Un rapport d'expert blanchit l'ancien ministre UMP Eric Woerth dans l'affaire de l'hippodrome de Compiègne... Le document, remis le 12 juillet au ministre du Budget Jérôme Cahuzac, est révélé ce mardi par 'Le Monde. "Eric Woerth était dans son droit lorsqu'il a autorisé, par un arrêté du 16 mars 2010, la vente des 57 hectares de l'hippodrome du Putois à la Société des courses de Compiègne (SCC), dans l'Oise, pour 2,5 millions d'euros", explique le quotidien. Cette opération, qui n'avait pas été approuvée à l'époque par le Parlement, alors qu'il s'agit d'une forêt domaniale, avait fait beaucoup de bruit, et entraîné le dépôt d'une plainte de la part de plusieurs députés socialistes. Une procédure avait été ouverte en 2011, sur ordonnance de la Cour de justice de la République (CJR). Eric Woerth était visé dans ce dossier pour "prise illégale d'intérêts", en tant que témoin assisté. 2,5 milliards d'euros déboursés Pourtant, "la vente n'avait pas besoin d'être au préalable autorisée par une loi", indique l'auteur de ce rapport, Philippe Terneyre, qui est professeur agrégé de droit public à l'université de Pau.

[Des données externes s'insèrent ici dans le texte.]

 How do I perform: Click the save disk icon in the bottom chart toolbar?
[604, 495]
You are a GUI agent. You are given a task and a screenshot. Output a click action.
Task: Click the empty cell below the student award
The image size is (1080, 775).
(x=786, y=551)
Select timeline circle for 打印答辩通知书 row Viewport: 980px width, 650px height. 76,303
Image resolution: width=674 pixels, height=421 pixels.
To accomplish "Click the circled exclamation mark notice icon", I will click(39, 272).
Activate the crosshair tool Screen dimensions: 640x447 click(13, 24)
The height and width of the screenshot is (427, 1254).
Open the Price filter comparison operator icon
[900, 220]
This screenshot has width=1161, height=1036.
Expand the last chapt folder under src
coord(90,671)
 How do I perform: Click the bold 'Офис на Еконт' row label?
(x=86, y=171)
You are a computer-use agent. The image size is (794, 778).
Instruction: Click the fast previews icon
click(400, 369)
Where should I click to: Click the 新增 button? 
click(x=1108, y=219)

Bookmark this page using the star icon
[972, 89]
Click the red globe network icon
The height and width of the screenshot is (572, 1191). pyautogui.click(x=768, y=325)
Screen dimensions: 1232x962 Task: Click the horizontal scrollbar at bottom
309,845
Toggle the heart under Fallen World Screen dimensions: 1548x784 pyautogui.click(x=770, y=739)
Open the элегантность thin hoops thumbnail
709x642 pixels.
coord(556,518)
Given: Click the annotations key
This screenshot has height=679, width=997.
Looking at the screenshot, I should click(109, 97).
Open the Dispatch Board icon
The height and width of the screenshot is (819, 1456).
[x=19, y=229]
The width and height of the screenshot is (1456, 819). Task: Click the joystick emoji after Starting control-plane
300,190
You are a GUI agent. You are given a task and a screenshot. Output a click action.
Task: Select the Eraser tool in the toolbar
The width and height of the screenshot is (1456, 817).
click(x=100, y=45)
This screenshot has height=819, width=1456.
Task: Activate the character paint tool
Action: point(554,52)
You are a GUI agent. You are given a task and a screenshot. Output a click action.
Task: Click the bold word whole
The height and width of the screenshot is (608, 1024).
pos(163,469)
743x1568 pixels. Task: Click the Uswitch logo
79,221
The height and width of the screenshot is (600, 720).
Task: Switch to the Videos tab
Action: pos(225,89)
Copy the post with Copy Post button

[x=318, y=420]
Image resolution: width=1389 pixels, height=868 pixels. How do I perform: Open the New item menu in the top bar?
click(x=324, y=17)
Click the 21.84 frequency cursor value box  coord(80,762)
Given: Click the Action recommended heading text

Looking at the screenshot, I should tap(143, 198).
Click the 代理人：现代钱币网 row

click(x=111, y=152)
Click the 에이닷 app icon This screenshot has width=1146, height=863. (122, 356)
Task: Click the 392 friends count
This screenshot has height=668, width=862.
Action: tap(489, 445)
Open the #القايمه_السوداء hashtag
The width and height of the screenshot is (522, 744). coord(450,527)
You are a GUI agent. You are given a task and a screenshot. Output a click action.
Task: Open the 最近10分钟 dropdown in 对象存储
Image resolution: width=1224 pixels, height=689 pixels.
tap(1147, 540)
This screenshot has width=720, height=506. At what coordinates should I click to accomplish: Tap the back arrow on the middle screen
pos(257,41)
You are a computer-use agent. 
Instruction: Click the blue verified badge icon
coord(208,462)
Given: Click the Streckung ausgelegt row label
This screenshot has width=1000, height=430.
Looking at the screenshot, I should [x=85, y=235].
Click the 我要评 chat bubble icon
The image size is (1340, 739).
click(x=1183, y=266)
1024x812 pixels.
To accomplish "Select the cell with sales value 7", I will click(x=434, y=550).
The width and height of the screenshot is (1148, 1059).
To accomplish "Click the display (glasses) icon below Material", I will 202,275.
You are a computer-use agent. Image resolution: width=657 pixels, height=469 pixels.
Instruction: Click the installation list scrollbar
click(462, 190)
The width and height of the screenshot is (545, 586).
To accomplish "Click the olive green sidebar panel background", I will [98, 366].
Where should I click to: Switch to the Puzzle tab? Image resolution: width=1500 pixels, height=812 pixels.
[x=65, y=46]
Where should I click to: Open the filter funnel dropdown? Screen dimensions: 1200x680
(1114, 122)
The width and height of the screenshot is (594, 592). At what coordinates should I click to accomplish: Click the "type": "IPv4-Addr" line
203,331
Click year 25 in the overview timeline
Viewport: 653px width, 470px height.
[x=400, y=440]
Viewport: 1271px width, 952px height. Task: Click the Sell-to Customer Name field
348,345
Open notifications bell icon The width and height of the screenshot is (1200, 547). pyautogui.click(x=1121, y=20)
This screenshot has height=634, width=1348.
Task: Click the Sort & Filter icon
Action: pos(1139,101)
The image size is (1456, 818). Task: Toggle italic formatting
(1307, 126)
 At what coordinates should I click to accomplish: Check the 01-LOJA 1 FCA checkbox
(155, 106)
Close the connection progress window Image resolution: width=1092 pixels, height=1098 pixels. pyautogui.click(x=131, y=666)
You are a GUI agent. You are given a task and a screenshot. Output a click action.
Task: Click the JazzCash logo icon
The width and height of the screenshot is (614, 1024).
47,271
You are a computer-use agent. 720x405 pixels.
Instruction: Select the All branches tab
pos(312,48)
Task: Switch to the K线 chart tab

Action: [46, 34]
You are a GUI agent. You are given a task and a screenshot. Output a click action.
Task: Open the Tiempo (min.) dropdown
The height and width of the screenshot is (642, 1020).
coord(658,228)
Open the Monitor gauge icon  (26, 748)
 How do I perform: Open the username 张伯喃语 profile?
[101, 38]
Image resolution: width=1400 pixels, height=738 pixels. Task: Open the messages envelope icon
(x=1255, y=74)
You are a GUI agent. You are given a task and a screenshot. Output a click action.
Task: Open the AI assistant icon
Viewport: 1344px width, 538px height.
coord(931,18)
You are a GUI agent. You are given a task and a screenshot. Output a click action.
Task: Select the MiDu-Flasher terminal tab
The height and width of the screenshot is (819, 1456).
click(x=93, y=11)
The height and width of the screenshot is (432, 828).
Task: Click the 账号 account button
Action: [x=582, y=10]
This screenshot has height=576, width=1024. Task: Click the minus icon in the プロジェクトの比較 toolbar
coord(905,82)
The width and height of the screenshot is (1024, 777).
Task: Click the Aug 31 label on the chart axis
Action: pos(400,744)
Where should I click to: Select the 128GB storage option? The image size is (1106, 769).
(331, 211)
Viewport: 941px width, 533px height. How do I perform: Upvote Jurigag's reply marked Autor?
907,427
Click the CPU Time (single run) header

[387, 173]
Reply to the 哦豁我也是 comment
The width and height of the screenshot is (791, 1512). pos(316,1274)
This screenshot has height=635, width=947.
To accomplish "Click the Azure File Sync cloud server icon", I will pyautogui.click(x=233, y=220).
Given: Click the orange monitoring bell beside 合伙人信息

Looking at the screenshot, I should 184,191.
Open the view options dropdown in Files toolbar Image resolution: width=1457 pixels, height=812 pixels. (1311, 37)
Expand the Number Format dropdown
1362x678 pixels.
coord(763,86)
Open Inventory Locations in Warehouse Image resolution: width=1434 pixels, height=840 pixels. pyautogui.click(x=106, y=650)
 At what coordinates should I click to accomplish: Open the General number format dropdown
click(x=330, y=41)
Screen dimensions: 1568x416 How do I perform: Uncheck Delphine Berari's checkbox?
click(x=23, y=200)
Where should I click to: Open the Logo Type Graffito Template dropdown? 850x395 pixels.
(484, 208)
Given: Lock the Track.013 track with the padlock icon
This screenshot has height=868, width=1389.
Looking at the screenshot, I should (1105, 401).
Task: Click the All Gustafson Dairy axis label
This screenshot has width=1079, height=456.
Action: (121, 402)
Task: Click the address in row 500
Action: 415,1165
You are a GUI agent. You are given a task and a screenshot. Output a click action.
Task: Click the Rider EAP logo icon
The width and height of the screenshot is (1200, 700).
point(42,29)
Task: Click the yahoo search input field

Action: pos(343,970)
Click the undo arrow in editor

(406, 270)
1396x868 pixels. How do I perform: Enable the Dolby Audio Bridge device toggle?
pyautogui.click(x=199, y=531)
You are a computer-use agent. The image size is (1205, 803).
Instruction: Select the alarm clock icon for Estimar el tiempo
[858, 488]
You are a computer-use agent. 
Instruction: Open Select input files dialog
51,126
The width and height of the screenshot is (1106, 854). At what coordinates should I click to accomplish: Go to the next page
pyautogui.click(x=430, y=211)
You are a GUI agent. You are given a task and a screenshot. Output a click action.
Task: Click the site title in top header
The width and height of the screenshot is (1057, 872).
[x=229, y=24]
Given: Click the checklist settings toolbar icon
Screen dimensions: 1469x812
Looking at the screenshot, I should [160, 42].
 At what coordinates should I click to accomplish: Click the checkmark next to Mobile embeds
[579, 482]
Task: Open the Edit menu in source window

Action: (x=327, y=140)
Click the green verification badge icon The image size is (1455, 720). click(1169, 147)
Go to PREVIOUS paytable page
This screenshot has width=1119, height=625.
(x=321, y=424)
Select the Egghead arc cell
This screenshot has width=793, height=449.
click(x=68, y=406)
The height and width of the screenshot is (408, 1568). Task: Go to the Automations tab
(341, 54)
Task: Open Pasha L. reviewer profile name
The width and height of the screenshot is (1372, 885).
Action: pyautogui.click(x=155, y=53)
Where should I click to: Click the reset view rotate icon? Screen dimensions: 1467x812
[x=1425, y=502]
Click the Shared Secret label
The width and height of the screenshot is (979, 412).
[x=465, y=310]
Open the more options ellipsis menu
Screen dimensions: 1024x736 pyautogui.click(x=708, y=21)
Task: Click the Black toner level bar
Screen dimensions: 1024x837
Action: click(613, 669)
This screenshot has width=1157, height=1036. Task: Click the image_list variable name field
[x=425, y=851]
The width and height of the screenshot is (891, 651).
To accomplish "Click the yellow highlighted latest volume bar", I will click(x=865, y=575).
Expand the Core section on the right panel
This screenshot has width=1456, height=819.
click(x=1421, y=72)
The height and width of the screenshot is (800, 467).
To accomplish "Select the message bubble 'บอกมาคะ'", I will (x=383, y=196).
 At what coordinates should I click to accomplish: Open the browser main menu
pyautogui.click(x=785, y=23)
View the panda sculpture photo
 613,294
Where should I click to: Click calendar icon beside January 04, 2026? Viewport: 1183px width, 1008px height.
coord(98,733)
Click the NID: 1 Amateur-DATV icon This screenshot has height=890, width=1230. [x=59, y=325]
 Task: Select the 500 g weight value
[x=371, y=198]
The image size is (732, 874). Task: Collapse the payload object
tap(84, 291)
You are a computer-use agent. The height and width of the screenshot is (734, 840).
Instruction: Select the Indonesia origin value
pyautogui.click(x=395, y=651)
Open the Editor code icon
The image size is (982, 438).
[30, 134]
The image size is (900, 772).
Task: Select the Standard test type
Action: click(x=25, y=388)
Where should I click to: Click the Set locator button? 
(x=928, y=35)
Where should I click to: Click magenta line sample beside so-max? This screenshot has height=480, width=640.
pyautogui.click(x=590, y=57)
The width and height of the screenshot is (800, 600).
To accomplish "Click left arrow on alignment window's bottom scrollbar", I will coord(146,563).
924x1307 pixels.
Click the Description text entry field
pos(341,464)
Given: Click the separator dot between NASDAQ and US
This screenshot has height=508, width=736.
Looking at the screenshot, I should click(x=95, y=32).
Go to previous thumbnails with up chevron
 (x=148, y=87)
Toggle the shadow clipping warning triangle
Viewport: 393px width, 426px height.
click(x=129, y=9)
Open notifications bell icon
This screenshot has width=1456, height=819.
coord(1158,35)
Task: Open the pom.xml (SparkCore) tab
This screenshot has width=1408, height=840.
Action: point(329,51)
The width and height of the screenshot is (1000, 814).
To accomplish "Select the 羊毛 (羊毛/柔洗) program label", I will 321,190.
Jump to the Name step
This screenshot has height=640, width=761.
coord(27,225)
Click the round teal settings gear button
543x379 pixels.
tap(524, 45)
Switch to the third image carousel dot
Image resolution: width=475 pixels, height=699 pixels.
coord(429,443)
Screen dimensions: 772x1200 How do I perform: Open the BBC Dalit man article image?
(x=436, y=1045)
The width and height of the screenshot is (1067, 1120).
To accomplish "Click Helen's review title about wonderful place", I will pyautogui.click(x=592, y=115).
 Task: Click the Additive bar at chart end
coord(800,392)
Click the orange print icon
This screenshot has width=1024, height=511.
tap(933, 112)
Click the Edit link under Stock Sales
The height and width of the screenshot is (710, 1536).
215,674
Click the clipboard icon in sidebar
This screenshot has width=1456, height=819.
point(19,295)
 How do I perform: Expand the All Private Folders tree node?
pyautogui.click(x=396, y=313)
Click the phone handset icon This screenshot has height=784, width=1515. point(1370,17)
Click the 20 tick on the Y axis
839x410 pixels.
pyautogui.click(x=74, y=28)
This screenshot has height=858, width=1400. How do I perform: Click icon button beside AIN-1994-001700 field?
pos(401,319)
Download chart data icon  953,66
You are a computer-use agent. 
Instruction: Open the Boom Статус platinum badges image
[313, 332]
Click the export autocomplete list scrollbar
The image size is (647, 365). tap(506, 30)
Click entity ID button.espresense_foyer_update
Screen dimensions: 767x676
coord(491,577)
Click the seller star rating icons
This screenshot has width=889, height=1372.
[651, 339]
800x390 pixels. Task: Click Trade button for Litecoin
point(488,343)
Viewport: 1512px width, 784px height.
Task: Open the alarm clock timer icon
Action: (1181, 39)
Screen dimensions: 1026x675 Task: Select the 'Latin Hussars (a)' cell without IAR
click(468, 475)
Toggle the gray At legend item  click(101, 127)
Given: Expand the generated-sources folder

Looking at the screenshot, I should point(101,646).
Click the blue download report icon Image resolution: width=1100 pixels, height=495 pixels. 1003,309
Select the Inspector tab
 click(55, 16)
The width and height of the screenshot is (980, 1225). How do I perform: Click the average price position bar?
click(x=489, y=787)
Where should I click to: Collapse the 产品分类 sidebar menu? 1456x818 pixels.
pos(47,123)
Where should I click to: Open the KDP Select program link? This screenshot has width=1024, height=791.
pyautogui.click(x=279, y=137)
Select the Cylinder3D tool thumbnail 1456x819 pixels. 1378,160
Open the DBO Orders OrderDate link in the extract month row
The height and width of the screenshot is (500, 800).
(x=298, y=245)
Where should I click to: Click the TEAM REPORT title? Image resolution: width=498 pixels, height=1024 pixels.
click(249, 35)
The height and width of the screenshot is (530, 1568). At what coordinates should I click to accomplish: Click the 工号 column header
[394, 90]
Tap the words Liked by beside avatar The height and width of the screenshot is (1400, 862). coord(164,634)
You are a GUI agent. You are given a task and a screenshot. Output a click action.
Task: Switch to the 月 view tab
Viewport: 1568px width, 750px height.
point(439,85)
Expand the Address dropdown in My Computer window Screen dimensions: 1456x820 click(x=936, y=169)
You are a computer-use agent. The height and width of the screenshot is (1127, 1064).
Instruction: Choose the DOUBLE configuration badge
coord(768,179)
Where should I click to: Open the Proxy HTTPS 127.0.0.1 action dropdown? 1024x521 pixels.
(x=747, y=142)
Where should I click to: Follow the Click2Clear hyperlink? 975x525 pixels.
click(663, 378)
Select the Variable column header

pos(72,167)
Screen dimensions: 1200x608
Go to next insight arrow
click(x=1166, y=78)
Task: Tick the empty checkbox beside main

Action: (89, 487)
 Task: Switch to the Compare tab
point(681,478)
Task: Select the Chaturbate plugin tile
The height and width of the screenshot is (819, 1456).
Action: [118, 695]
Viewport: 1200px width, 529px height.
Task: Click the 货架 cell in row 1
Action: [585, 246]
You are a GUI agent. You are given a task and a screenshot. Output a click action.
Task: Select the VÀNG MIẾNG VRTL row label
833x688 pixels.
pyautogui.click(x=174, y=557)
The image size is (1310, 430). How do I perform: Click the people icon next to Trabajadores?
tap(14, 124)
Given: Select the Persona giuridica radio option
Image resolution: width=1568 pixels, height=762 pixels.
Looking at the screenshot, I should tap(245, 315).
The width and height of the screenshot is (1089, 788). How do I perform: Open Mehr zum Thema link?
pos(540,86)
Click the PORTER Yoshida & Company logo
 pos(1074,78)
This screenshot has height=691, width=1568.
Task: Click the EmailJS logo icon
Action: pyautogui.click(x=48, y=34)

Selon lui, "les parcelles en cause ne constituaient pas une forêt" ou n'étaient pas "des dépendances du domaine public de l'Etat". Ainsi, "la vente pouvait être réalisée de gré à gré avec l'occupant historique" selon lui, ce qui balaie notamment les arguments de l'Office national des forêts. 'Le Monde' rappelle que selon l'enquête de la CJR, la vente de l'hippodrome a été, "tout au long de son processus, parsemée d'anomalies". Jean-Louis Nadal, alors procureur général de la Cour de cassation, avait d'ailleurs noté l'empressement d'Eric Woerth à conclure cette opération, à quelques jours du remaniement qui allait faire de l'ex-ministre du Budget le ministre du Travail. A propos du prix de vente de 2,5 millions d'euros, l'expert estime que "la vente a été réalisée à un prix ne constituant ni une libéralité en faveur de l'acheteur, ni une mauvaise affaire de l'Etat". "A-t-il raté une bonne affaire? Peut-être. Mais, pour le savoir, seule une nouvelle expertise indépendante pourrait tenter de le déterminer", note-t-il dans son rapport. Les 57 hectares de terrains, comprenant des forêts, un golf huppé et un hippodrome, valaient entre 8 et 10 millions d'euros, soit plus du triple du prix auquel le ministre les a cédés à la Société des courses de Compiègne, selon le rapport rédigé par la CJR.